This is the time of year that I sometimes wish that I didn’t own a television. Politicians spend obscene amounts of money on advertising. The majority of that going towards often mudslinging and frankly false TV spots directed at their fellow candidates.
This year is no different. Here in Georgia, we’ve had our fair share of ads by the two candidates for Governor. Former Governor (and not current Governor), Roy Barnes and Republican Congressman Nathan Deal have been slinging it at each other.
This video has been played over and over on TV at night:
What makes me upset about this is that this ad is a fake. I remember the first time I heard it that I thought that it was fake. The Audio just sounds horrible. First of all it was too “clean” to be coming from reporters rushing after Deal. Second, it just sounded plain scripted. Even though they attempted to make it sound authentic – Either way, the audio didn’t match the video.
Anyways, Deal came out upset by the ad. So what does he do? He creates his own fake ad. This one accusing Barnes’ press secretary of stating that “Barnes represented the child molester…”
Really. Do we actually have to deal with this. These people are the two choices.
Both Roy and Nathan’s websites tell me what great men they are.
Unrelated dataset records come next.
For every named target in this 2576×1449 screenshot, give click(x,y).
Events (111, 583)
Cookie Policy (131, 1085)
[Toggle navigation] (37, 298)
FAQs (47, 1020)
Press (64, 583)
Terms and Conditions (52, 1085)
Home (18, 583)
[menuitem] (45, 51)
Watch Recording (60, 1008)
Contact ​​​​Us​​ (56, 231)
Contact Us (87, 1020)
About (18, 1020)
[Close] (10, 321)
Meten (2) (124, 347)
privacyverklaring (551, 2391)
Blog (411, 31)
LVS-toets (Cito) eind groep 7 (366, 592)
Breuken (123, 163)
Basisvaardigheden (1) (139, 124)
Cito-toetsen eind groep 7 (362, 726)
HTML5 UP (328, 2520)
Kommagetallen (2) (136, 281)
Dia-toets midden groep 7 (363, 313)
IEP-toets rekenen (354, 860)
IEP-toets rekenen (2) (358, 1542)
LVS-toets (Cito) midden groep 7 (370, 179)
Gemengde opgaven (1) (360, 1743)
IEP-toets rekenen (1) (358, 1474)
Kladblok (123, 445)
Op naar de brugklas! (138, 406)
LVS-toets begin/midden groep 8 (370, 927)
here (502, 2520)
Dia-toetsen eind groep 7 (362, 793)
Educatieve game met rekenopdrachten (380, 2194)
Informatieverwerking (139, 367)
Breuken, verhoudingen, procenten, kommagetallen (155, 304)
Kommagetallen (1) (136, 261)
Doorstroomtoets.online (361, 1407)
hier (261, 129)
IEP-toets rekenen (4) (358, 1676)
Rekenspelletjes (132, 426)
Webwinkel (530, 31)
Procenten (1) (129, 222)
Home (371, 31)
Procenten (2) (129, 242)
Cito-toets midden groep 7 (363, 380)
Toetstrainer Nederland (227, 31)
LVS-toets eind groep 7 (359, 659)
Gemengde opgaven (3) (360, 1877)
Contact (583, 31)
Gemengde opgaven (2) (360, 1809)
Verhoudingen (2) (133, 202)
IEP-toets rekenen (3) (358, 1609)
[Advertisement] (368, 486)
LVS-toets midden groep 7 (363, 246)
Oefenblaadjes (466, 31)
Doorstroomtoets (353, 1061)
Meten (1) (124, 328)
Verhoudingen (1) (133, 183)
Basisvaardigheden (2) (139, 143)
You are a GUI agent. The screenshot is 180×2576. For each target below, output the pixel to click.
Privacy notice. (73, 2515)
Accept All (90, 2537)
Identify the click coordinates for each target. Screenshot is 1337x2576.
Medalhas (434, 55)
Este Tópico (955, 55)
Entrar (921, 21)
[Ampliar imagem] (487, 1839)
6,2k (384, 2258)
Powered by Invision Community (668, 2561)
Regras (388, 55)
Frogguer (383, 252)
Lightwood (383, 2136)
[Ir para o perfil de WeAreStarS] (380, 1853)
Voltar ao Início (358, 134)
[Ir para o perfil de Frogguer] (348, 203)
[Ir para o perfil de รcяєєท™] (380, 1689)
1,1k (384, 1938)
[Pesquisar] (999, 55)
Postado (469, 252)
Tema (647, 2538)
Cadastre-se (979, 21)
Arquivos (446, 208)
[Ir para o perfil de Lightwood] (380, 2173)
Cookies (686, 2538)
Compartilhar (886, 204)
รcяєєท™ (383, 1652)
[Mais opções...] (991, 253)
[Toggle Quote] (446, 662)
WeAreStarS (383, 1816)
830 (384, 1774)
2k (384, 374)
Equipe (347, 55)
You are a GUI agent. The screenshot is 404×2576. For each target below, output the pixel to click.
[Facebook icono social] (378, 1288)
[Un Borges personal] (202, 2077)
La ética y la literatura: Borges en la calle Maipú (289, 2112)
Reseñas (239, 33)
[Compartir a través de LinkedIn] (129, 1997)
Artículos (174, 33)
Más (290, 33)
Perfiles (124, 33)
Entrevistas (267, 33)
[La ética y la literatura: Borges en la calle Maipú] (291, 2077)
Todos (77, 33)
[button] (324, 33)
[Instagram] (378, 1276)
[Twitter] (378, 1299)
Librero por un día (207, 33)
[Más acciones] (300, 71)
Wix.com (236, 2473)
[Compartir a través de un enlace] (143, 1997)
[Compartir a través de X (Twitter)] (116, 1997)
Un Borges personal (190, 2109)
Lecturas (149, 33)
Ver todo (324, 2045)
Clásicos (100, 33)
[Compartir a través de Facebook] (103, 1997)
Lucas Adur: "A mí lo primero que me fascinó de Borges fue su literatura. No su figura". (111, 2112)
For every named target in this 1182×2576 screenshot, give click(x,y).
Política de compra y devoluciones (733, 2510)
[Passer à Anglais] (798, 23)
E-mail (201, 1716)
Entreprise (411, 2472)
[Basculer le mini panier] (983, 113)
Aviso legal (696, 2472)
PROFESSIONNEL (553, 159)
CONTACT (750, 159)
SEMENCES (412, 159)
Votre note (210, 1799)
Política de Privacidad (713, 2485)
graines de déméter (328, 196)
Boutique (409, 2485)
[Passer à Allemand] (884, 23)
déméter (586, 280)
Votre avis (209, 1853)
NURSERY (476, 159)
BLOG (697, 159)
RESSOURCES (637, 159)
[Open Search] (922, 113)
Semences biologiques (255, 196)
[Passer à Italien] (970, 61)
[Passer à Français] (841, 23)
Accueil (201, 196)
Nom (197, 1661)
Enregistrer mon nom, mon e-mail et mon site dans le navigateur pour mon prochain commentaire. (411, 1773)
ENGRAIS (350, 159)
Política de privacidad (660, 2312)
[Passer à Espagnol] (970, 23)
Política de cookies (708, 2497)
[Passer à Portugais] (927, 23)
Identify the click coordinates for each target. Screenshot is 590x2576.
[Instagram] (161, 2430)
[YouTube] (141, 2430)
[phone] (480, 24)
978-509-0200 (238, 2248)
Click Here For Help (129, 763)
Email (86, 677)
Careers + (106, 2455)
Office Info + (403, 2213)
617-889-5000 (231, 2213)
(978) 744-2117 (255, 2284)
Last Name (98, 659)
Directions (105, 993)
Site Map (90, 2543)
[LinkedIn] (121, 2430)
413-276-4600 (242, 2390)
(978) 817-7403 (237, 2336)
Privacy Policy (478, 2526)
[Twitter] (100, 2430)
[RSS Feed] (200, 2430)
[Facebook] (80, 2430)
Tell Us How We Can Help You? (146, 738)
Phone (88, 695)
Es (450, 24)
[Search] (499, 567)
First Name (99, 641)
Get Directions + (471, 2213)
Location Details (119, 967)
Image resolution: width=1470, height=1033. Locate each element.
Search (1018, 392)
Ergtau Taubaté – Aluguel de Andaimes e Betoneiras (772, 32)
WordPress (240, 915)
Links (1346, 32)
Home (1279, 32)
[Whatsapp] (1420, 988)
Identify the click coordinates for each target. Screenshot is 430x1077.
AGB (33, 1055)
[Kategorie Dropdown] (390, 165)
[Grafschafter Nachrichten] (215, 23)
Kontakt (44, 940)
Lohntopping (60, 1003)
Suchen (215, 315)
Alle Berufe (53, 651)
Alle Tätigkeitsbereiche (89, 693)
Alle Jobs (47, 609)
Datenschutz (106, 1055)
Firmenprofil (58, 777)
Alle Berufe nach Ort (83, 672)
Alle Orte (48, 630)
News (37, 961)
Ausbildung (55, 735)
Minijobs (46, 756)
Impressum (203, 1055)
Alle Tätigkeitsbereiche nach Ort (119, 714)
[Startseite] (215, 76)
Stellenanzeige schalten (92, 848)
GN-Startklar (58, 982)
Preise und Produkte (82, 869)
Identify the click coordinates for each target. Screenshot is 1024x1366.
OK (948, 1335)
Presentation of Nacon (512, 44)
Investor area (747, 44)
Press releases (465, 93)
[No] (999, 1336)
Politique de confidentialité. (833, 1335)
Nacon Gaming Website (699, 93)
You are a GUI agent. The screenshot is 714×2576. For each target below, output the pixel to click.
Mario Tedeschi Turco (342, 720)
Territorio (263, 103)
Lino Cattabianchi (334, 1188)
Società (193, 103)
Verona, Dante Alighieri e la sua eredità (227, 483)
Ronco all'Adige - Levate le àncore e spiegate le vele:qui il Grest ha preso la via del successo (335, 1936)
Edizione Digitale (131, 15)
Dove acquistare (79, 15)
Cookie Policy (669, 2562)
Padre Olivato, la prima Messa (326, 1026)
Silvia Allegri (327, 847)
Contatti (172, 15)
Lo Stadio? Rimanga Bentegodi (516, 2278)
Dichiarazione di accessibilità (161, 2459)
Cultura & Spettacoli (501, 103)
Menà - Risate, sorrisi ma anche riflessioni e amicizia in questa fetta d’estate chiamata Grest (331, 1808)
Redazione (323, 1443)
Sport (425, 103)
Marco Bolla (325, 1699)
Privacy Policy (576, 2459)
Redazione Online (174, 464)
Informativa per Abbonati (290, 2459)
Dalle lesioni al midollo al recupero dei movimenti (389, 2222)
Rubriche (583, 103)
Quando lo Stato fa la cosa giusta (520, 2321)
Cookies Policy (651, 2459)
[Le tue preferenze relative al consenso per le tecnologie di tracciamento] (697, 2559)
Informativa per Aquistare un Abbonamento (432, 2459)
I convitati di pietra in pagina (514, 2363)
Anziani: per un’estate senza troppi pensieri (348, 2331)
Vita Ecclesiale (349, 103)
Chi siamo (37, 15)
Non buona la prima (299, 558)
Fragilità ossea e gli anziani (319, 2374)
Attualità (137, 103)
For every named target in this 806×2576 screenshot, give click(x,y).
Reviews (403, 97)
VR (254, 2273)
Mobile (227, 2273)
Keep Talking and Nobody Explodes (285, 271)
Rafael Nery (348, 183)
What great families they have, and even tell me what churches they regularly attend. Blah. Just another strike against the church, right? <Sarcasm>We Christians know how to represent our God.</Sarcasm>
So I was thinking about this today. I thought about how politicians are real good about avoiding real questions. Debates aren’t a time for answering questions as much as they are to show how good you are at avoiding the answer, redirecting the question and making sure that you were able to insert a sound bite from a predetermined list of well scripted responses.
Then I started to think about how I am no better.
I’ve become real good at redirection. For us Christians, we are asked questions every day. It may not be the direct question, “Andy, What must I do to reconcile myself to my creator, free myself from the slave of sin, and inherit eternal salvation?” But you know what I am referring to. We avoid the real underlying questions all too often, and deflect them by talking about that new iPhone app that we downloaded, or what happened on Survivor last night.
We allow people to make up their own mind about who God is and what he is like, instead of opening up and reflecting the truth and light that is in our lives. We allow culture to define the beliefs of those around us, that God is whoever they need him to be and that being good is enough to satisfy the punishment that we deserve as sinners and enemies of God.
It has been said that if you’re going to talk the talk, you’ve got to walk the walk. True, our actions speak so much more than our words do sometimes. The point is that I know in my own life I need to physically talk more – answer the questions that are being asked, both vocalized and not, with more than a sound bite.